Photech Environmental Solutions said it isn’t fazed by a controversial new pricing plan introduced by Stewardship Ontario on Jan. 1.
The change has already prompted the largest paint recycler in the province, Hotz Environmental, to announce it will no longer truck away or process municipal paint waste, saying the changes imposed by Stewardship Ontario would result in “substantial” financial losses.
“Stewardship Ontario asked us if, in case of a service interruption, we’d be willing and able to pick up the slack,” said Shawn Barlow, Photech’s chief executive officer. “We believe we can.”
Stewardship Ontario is a not-for-profit organization funded by sellers of recyclable products and charged with running the province’s household recycling programs.
Photech, Hamilton-based Hotz and Société Laurentide of Shawinigan, Que. are the only three paint recyclers approved by Stewardship Ontario.

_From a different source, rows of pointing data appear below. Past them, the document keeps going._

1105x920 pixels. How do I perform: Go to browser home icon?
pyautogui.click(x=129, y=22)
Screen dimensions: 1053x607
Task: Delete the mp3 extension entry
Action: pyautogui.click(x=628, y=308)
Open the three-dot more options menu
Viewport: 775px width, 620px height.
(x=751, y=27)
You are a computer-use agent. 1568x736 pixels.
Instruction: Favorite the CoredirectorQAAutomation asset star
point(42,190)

Laurentide has said it doesn’t need more used paint from Ontario.
Photech, which spent the last two years developing its paint recycling capabilities, handled 670,000 kilograms of waste in 2010, including paint, bulbs and batteries, and processed less than one million litres of paint last year. (By comparison, a total of more than 11 million kilograms of used paint waste were collected across Ontario in 2010.) The company has the capacity to house up to 308,000 litres of waste, compared to 1.17 million litres for Hotz, according to documents filed with the Ministry of the Environment.

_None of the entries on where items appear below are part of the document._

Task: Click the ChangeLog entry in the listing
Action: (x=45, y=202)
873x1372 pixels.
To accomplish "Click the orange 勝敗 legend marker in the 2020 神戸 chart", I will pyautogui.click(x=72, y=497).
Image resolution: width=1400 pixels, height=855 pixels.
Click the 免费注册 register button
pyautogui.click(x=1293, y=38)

“It’s just a matter of scaling up,” Mr. Barlow said. “We’re quite confident it won’t be an issue. We just need some time to ramp up” – about 30 to 60 days.
But industry observers question whether Photech is prepared to go from bit player to industry giant overnight. “Certainly this would be at a different scale than [Photech has]been operating at in the past,” said Ken Brothers, commissioner of public works with Niagara Region, who added he is so far assured by what he has heard from Photech. “Our concern is, can we get the material out and can it be processed? Stewardship Ontario is responsible and accountable for this.”

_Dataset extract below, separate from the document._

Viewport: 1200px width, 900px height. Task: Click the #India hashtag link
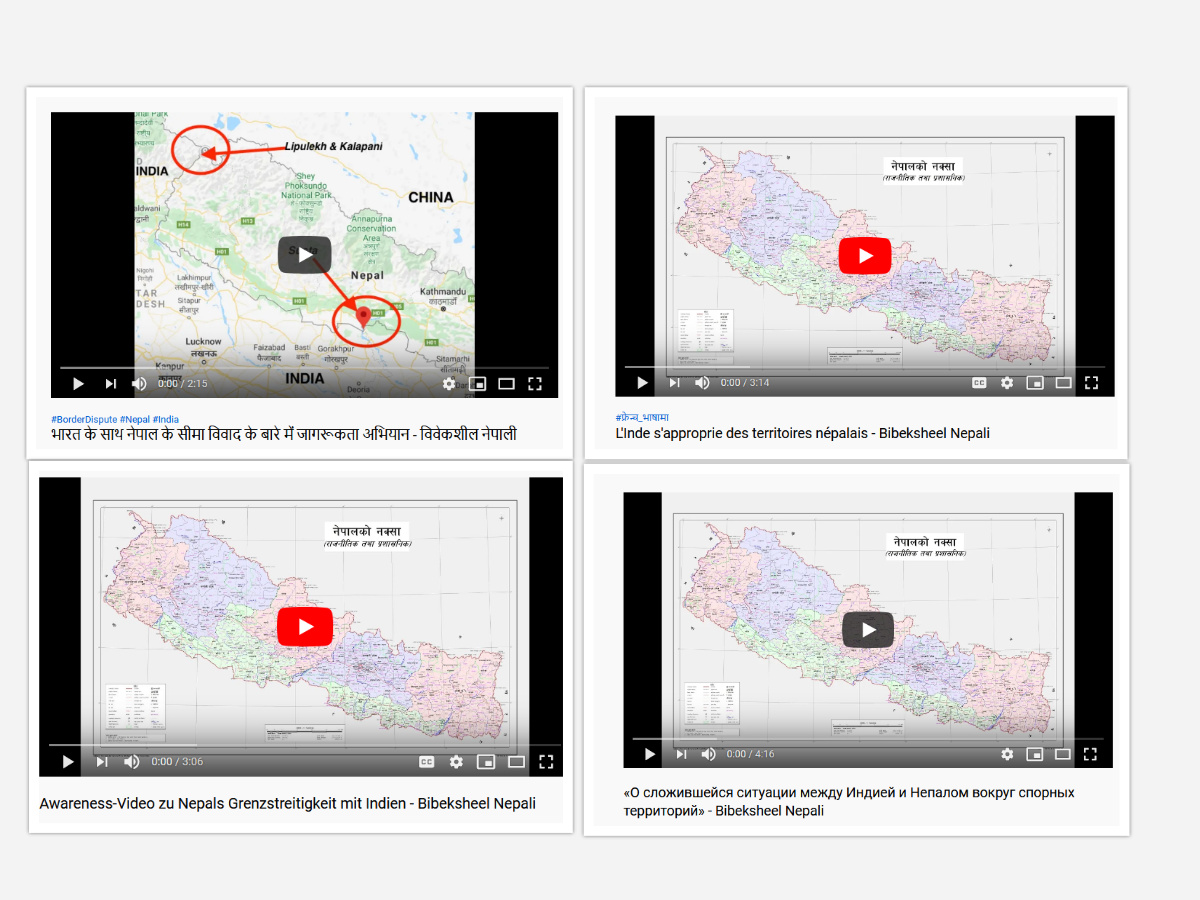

Stewardship Ontario spokeswoman Rula Sharkawi said in an e-mail “we are confident … that there will be capacity to meet demands when volumes peak in the summer.”
However, Michael Scott, CEO of Stewardship Ontario’s overseer, the provincially mandated Waste Diversion Ontario, said he is “in the process of submitting a series of questions to Stewardship Ontario” to provide its analysis of paint recycling capacity at peak season.
According to a profile of Photech in the last Stewardship Ontario annual report, the 15-year-old company “was historically a minor participant” in the household waste business, but is “a natural fit” to help increase the volume of waste diverted from landfills. After Hotz said it would leave the business last week, a Stewardship Ontario official e-mailed industry participants, encouraging them to “please work with Photech.”
The other issue is what happens with the paint once it is recycled. Hotz sells most its recycled paint overseas, and Laurentide sells through Canadian retailers including Rona. The main reason Laurentide doesn’t need more paint from Ontario is that it tries not to take in more used paint than it can sell later in its recycled form, said Laurentide president André Buisson.
Photech says it has been developing a product for the retail market called Loop, but has given most of its output away so far, Mr. Barlow acknowledged. “For the most part we haven’t gone to market in a big way.” However, he said he’s reached a deal with an unidentified big-box retailer that will sell Loop across Canada “in a couple of months. It’s a new market so everything will be a little dependent on how well it’s accepted. Only time will tell how much it sells.”